I’ve been reading some interesting stories lately pointing out how, over the last decade or so, songs have dwindled in length: “From 2013 to 2018,” as QZ reported, “the average song on the Billboard Hot 100 fell from 3 minutes and 50 seconds to about 3 minutes and 30 seconds.” Very short songs are much more common — in 2018, fully 6 percent were 2 minutes 30 seconds or shorter, and five years earlier they’d only comprised 1% of all music.
What’s more, artists seem to be chopping out entire features of songs to cut them down to size: When the Guardian analyzed last year’s #1 singles, it found the majority didn’t have a bridge.
Why are songs shrinking? No-one’s totally sure, but it’s likely propelled by technological changes — specifically, streaming. Because streaming services pay the same amount for a song regardless of whether it’s long or short, it’s an incentive for artists to pack an album with lots of shorter tracks. (It may also help them stand out in the remorseless competition online: A short track is a fast listen, and thus possibly more shareable.) The brevity of Tik Tok’s musical windows is another pressure driving artists to keep things tight and focus primarily on writing a hooky chorus.
One could bemoan these changes — damn these kids and their mobile phones, screwing up pop music!
But pop music as we know it today was literally the creation of technological shifts. One in particular: The record player.
When the phonograph — and its precursor, the wax cylinder — first became popular in the late 19th and early 20th century, it dramatically changed the nature of music.

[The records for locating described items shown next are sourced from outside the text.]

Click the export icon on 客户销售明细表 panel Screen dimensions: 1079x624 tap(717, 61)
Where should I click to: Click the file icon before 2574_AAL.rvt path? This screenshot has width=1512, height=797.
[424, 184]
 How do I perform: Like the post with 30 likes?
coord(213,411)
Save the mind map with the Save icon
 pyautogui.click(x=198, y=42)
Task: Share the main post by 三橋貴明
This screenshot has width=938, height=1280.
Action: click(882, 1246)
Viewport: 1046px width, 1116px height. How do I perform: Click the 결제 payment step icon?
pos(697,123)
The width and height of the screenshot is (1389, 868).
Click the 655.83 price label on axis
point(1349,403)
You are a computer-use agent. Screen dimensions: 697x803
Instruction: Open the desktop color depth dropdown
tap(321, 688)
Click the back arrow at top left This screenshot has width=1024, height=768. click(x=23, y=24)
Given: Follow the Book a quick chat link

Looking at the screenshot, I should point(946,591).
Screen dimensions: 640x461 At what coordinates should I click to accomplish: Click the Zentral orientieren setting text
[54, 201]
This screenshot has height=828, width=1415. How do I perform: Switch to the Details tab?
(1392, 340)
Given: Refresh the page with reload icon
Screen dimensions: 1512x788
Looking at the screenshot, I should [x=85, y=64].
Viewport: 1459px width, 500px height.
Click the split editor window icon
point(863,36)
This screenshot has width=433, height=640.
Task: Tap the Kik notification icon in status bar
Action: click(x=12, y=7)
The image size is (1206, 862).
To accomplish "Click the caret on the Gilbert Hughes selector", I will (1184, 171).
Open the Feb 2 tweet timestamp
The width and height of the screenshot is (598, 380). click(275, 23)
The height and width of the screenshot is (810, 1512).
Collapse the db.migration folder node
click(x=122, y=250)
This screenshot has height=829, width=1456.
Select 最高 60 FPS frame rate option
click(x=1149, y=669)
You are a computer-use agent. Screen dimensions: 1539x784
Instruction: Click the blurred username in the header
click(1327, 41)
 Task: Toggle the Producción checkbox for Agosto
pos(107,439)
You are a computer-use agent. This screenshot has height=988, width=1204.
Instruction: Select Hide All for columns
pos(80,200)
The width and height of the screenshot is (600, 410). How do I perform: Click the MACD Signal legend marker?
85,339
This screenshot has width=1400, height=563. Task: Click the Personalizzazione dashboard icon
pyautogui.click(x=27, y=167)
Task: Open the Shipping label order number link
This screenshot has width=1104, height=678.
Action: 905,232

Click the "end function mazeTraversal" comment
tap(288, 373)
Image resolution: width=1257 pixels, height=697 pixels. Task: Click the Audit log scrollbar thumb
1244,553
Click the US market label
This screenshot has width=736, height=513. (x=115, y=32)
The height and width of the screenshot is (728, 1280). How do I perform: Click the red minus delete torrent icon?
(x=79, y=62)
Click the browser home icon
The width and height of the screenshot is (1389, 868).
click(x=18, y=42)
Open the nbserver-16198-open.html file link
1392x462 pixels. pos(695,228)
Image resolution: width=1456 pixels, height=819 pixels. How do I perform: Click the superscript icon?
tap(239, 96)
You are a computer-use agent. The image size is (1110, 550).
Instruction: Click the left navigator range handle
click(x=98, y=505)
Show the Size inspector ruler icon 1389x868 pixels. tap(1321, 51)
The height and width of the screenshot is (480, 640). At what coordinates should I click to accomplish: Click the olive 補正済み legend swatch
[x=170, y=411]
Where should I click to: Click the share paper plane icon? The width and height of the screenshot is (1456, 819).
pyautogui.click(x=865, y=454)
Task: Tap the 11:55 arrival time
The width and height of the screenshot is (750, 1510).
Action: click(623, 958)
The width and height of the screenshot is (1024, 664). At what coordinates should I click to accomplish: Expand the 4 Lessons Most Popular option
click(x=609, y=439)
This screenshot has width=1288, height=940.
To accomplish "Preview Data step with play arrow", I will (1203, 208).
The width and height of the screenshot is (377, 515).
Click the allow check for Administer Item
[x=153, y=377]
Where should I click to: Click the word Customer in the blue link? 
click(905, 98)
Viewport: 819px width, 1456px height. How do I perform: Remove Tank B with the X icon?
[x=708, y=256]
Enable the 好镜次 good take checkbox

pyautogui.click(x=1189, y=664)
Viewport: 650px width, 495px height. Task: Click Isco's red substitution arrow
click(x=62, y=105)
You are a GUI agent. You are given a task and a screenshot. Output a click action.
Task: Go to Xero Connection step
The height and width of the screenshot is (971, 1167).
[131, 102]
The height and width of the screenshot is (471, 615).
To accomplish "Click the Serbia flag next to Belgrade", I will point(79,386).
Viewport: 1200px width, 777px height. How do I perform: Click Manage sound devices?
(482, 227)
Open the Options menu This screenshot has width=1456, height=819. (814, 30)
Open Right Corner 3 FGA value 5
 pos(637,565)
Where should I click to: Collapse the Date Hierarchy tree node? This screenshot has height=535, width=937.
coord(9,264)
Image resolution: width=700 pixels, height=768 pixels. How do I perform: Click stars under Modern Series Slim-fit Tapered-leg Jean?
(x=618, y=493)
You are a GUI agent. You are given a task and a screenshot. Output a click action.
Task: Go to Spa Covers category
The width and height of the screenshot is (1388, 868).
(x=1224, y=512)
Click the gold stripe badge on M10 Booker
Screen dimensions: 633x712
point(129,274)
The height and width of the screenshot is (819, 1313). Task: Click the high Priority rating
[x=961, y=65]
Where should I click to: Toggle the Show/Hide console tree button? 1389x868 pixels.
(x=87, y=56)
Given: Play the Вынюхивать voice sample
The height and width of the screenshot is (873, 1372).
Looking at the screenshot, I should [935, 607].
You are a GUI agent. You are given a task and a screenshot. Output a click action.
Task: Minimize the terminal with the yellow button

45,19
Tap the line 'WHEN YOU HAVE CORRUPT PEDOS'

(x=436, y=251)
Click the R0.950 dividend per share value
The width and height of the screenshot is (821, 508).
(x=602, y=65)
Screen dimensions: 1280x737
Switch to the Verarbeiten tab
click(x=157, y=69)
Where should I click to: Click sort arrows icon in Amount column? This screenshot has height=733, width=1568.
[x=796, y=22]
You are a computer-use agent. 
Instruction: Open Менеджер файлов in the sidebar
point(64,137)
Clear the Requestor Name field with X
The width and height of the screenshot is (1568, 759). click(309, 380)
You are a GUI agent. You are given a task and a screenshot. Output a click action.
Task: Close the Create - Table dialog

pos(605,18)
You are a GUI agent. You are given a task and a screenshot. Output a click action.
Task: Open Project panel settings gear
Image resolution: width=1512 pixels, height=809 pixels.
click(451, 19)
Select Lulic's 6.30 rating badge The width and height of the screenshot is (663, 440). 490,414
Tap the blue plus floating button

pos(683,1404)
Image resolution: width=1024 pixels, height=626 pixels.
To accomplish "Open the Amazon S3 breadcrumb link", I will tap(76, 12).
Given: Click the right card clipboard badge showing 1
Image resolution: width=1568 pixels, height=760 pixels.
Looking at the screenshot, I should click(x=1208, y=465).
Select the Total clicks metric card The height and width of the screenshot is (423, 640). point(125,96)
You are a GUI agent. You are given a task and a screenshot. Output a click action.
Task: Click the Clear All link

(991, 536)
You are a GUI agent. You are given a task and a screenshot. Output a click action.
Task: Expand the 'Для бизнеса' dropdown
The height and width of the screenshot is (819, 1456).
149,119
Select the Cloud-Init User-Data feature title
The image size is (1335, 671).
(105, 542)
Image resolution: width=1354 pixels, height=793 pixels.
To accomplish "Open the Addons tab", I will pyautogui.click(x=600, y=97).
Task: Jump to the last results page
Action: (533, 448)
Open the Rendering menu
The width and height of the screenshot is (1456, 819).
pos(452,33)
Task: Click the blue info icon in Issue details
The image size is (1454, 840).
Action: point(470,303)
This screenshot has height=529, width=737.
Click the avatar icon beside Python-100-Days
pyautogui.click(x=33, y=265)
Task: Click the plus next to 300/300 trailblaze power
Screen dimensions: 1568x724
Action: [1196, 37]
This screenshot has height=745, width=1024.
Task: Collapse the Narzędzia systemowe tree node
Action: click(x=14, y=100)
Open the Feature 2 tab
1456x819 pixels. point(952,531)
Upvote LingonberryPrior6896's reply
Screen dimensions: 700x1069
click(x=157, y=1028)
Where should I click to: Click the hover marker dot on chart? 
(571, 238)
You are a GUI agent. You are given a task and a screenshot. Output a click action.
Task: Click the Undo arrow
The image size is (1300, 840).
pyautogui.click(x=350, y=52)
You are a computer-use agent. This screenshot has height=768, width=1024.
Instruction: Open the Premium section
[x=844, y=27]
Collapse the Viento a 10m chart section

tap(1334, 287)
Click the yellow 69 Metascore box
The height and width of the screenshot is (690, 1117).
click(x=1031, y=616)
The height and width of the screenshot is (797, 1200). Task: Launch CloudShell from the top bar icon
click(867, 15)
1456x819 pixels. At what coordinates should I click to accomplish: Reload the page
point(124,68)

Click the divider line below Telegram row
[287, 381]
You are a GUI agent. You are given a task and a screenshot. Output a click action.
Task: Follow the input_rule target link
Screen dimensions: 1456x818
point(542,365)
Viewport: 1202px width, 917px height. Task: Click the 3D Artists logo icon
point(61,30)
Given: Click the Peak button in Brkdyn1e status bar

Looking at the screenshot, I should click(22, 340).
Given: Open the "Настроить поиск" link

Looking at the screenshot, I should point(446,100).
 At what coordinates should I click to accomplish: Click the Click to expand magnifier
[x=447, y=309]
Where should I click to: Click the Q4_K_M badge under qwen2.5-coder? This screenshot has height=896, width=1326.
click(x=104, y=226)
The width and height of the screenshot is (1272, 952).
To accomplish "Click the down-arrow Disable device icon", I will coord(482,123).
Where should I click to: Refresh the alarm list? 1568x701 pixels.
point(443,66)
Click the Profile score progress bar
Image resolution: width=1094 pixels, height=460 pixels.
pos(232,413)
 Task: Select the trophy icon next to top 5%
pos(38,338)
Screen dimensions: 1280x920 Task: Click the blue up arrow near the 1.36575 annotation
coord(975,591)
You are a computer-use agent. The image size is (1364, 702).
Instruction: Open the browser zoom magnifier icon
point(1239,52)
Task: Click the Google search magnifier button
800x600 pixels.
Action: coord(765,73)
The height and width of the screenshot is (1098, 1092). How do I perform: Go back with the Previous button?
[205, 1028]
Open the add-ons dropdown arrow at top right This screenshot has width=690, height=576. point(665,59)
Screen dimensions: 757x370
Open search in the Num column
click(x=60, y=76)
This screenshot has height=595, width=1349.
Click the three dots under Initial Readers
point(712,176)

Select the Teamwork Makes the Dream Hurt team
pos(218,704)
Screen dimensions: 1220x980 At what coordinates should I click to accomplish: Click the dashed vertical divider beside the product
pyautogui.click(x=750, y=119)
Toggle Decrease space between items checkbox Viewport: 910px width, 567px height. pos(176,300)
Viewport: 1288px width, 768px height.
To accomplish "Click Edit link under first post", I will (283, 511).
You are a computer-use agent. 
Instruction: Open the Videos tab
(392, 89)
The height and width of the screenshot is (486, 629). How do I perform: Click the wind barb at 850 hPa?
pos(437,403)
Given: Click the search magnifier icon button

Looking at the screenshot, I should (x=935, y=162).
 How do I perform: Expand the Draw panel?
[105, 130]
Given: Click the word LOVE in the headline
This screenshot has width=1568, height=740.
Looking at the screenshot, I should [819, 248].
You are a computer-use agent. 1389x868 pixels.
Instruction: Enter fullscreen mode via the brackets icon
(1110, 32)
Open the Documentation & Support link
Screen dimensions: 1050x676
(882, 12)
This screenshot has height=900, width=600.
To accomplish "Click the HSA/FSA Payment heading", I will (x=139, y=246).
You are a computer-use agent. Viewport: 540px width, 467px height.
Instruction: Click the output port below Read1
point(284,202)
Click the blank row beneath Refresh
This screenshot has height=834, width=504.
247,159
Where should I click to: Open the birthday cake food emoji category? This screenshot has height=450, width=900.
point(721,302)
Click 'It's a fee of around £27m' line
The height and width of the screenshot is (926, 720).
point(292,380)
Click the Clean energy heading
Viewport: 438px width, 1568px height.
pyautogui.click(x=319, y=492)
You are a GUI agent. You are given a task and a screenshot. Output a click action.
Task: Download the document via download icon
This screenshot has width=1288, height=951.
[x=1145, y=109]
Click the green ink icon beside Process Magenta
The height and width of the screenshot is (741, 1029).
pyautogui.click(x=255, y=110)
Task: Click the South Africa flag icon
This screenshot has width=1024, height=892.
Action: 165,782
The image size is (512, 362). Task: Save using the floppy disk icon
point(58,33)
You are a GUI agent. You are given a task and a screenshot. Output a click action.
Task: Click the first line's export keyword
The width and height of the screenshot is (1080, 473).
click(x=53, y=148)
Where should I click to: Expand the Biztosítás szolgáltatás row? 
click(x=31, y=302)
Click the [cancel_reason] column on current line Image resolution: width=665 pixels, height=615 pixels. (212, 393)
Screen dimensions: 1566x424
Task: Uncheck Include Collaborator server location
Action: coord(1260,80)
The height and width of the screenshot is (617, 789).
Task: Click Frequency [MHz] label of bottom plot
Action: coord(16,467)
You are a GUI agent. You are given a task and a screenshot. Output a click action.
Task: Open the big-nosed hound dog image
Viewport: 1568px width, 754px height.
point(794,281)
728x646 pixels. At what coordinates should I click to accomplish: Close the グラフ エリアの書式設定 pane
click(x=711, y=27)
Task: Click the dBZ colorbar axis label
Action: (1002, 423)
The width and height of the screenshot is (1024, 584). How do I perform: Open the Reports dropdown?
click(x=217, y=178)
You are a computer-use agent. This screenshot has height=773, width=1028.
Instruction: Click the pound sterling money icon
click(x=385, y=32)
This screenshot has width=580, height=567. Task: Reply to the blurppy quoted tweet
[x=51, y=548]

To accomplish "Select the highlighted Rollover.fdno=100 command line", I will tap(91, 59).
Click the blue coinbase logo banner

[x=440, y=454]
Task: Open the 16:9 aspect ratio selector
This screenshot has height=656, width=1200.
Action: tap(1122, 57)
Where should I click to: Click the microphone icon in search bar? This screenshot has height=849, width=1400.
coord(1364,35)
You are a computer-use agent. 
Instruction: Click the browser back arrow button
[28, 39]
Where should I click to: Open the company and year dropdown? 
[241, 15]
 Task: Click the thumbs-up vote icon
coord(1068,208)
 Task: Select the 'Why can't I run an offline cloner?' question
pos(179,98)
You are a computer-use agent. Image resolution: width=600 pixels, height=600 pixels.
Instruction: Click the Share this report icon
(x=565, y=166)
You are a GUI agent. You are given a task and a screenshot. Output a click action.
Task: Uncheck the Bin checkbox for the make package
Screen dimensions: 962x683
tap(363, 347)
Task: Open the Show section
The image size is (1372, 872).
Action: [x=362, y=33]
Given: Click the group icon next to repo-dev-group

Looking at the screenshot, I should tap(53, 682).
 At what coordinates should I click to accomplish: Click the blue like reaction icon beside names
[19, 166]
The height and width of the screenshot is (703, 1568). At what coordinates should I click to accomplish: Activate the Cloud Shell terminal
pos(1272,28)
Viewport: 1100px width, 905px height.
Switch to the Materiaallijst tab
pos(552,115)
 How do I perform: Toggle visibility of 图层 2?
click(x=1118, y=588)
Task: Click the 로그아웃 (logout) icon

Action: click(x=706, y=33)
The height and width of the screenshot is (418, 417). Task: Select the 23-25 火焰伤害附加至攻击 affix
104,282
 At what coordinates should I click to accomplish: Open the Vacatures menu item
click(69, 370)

It’s a remarkable example of how significantly a new medium can alter the trajectory of art and culture.
Here’s a short (and by no means complete) list of How The Phonograph Changed The World of Music:
1) Performances got shorter — and the 3-minute song was born
Before the phonograph came along, musical performances were often quite lengthy. A folk song might tell a whole epic tale, with a dozen verses. A…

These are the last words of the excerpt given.